Don’t believe the coup myth. The Honduran military acted entirely within the bounds of the Constitution. The military gained nothing but the respect of the nation by its actions.
I am extremely proud of my compatriots. Finally, we have decided to stand up and become a country of laws, not men. From now on, here in Honduras, no one will be above the law.
Given that explanation and assuming it is the case, it seems we should be celebrating what Honduras has done instead of condemning it.
That’s Glenn Garvin of the Maimi Herald’s question:
For weeks, Zelaya — an erratic leftist who styles himself after his good pal Hugo Chávez of Venezuela — has been engaged in a naked and illegal power grab, trying to rewrite the Honduran constitution to allow him to run for reelection in November.
First Zelaya scheduled a national vote on a constitutional convention. After the Honduran supreme court ruled that only the country’s congress could call such an election, Zelaya ordered the army to help him stage it anyway. (It would be ”non-binding,” he said.) When the head of the armed forces, acting on orders from the supreme court, refused, Zelaya fired him, then led a mob to break into a military base where the ballots were stored.
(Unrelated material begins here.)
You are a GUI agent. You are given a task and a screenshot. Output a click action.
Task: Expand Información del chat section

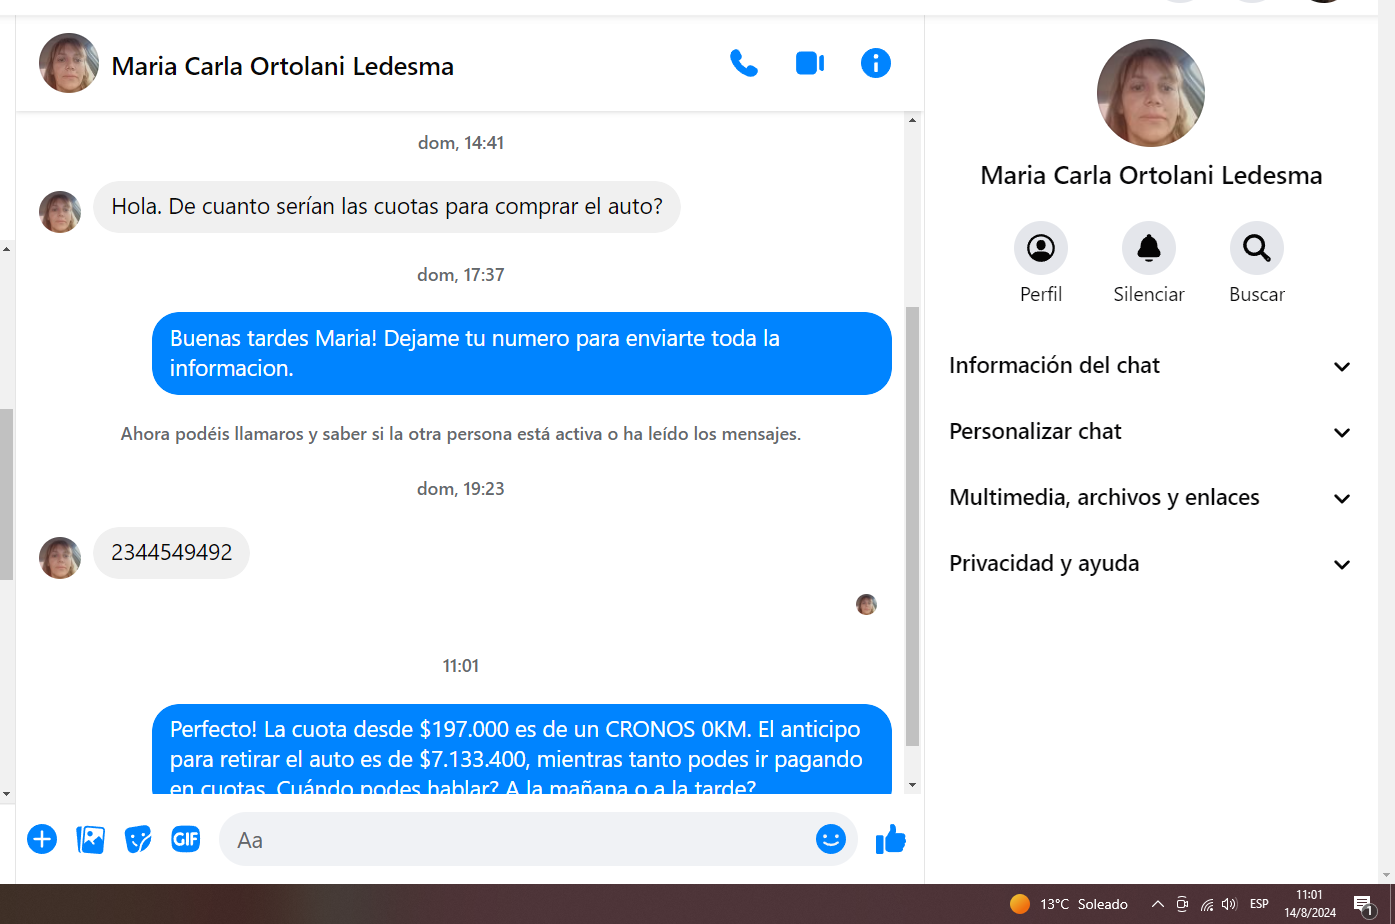click(x=1150, y=366)
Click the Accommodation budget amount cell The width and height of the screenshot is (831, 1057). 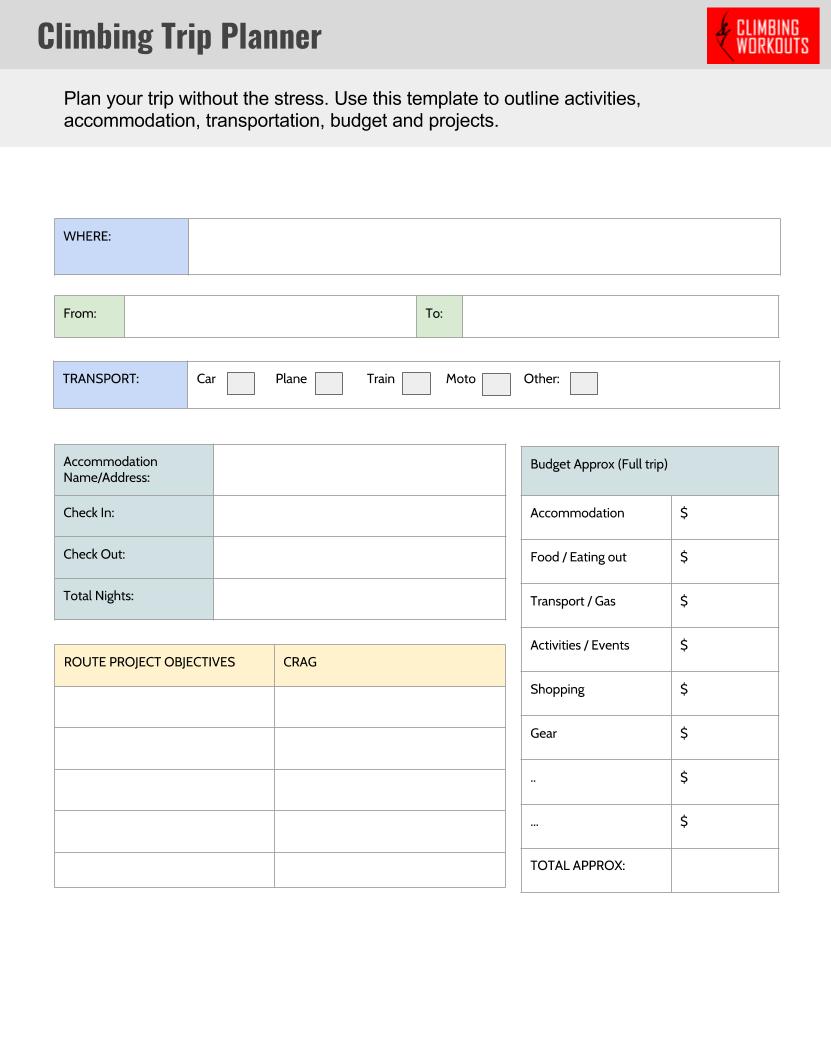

His actions have been repudiated by the country’s supreme court, its congress, its attorney-general, its chief human-rights advocate, all its major churches, its main business association, his own political party (which recently began debating an inquiry into Zelaya’s sanity) and most Hondurans: Recent polls have shown his approval rating down below 30 percent.
In fact, about the only people who didn’t condemn Zelaya’s political gangsterism were the foreign leaders and diplomats who now primly lecture Hondurans about the importance of constitutional law. They’re also strangely silent about the vicious stream of threats against Honduras spewing from Chávez since Zelaya was deposed.
Warning that he’s already put his military on alert, Chávez on Monday flat-out threatened war against Honduras if Roberto Micheletti, named by the country’s congress as interim president until elections in November, takes office.
I think Garvin’s question is a good one. If you have someone who continues to pursue activities which are clearly not constitutional, and instead is doing everything within his power to subvert said constitution, what do you do?
Well perhaps have the military arrest him and throw him out of the country is not the first action which comes to mind, granted. However, in Honduras, unlike here, the military does have a law enforcement function. That may not be ideal (because of exactly the perception it leaves) but that’s the case. Perhaps, in retrospect, the best thing that could have been done is have civilian law enforcement arrest Zelaya, keep him in the country and put him on trial. Bottom line – it seems his removal was justified based on his actions.
What the world seems to be objecting too most is the method of his removal while ignoring the reasons.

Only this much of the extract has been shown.